Patients Helping High Reliability

Hospitals are instituting patient & family advisory councils in order to Improve their cultures

Patient-centered care is an idea that seems simple, but can often be difficult to implement in practice. Building the kind of mutual respect and understanding that leads to a truly collaborative partnership requires a fundamental shift in healthcare culture.  

It’s also become increasingly important to regulatory agencies and accrediting bodies, like CMS (Centers for Medicare and Medicaid Services) and The Joint Commission, who have keyed in on patient engagement as critical to not only improving the hospital experience but also creating better health outcomes and care delivery systems.  

That’s why many hospitals have begun implementing Patient & Family Advisory Councils in their efforts to create stronger and more robust practices that take stock of all facets of the patient experience.

The drive behind creating these councils comes in part from the statewide commitment South Carolina hospitals have made to become highly reliable organizations. The concept of high reliability is more often associated with air flight than healthcare, but the same principles apply: operating in a complex, high-risk environment while delivering exceptionally safe and consistent results over a long period of time.

Roper St. Francis was one of the first hospitals in the state to embrace this idea with their Patient & Family Experience Council. The council was organized with the explicit goal of improving communication with patients in an effort to ensure high-quality experiences in their system.

“Instead of us sitting around the table asking what the patient needs, we have patients right there at the table,” points out Marion Martin, the director of Quality Improvement Services at the hospital. “It really helps us improve our high reliability culture.” 

The primary function of Roper’s council is to provide a mechanism for the direct exchange of ideas and suggestions between patients and representatives from the system, with a focus on identifying best practices as well as recommending new policies, programs, strategies, or services to address patient needs. Each meeting also features an educational component on anything from finances to pharmacies so council members can gain a better understanding of how hospitals work – and can help develop ideas on how to improve those processes. 

Martin says hospitals can often be a bit fearful about being so open about behind-the-scenes actions with patients and families, but that the shift is critical to changing to the kind of culture necessary for high reliability.

“You just have to be brave and do it,” she says. “We talk transparency, but are we really ready to talk about infection, to talk about falls, with patients? But I think that the tide has turned.”

While Roper St.
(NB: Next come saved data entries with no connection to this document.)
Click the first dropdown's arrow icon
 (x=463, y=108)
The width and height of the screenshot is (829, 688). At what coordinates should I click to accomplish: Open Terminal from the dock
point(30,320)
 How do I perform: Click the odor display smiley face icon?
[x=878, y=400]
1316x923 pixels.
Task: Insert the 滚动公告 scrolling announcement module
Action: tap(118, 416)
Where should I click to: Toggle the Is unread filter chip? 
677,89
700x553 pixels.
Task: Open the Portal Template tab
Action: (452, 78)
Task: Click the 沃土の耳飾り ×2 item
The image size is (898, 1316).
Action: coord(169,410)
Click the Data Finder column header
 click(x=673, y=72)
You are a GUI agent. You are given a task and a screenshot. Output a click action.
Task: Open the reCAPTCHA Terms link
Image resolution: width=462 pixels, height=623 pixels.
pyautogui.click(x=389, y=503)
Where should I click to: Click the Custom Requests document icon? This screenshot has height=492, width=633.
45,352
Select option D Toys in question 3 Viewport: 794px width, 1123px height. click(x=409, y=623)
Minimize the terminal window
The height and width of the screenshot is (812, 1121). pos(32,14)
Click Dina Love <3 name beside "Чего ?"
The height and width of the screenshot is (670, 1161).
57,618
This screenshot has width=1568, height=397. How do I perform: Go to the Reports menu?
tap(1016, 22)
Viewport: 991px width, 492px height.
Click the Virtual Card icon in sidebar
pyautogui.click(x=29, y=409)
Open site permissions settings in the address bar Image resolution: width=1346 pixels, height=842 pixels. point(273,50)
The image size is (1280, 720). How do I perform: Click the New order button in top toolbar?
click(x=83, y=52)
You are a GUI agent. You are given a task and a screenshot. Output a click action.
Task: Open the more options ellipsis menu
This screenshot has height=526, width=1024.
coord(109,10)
Francis now has a well-established council, other hospitals, like Tidelands Health, are just beginning.

Gary Life, the manager of service excellence at Tidelands who has been in charge of organizing the hospital’s Patient & Family Advisory Council, echoes some of Martin’s concerns about recruitment. 

“We asked nursing leadership in each unit and all our outpatient areas to provide us with names of patients who might be willing to participate, both those that were very satisfied with their experience and those that weren't, necessarily, but were constructive in their criticism,” he recalls. 

From 60 names, they ended up with only five patients at one meeting and four at another, roughly half of their goal. Because Tidelands has two hospitals and split its meetings up, travel time was a huge barrier for the council.

“We're going back to the recruitment drawing board,” Life says. “We had two meetings, both of which were very successful for those that were there, but it just wasn't a sufficient amount of people.”

Despite such logistical problems, Life remains confident about the future role of the council in improving the quality of care.

“We really want to involve patients,” he says. “We're going to be doing some major construction at our north hospital, so we want to get their perspective on what the results of that construction could mean for them as consumers of our healthcare services. We're also working towards transparency, so we want to involve some of them in root cause analysis meetings. We just started our journey to transparency with our emergency department and their physicians. So, as we see things that happen there, we want to involve those patients that are appropriate in the process.”

Going forward, Life hopes to switch up the recruiting process and mitigate the distance problem somehow. His words of advice for other hospitals looking to start a council, aside from careful attention to recruiting and logistics? 

“Make it interactive rather than didactic. Don't just tell them what the hospital is doing and ask for questions. Actually involve them,” he concludes.